As a resource developer,
I want to indicate in my resource instance schema which properties require secret strings or objects,
so that users know the property value must be protected.

As a user,
I want to be able to understand which properties require secrets,
so that I can effectively and safely author a configuration document or invoke the resource directly.

As a resource developer and integrating developer,
I want strong contracts for how secrets should be passed to resources,
so that I can ensure my own code is adhering to safe-and-secure-by-design principles.

Currently, secure strings and objects as passed to resources as string and object values, respectively. There's no way for a resource to understand whether it has been passed a string that should be redacted except where the resource itself understands a given property to be sensitive.

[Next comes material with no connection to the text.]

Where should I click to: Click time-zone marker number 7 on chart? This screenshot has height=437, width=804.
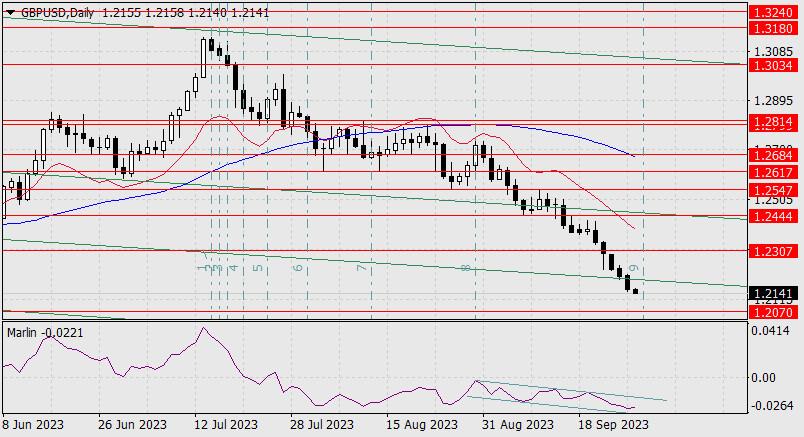362,268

Further, there's no way to indicate in a resource instance JSON Schema whether the property requires or accepts sensitive values. Therefore, users and integrating tools have no way of understanding which resource properties are sensitive except by investigating the resource manually.

Instead, resources should be able to indicate support/requirement for secret values in their JSON Schema and rely on a strong contract for how those values are sent to the resource.

Proposed technical implementation details (optional)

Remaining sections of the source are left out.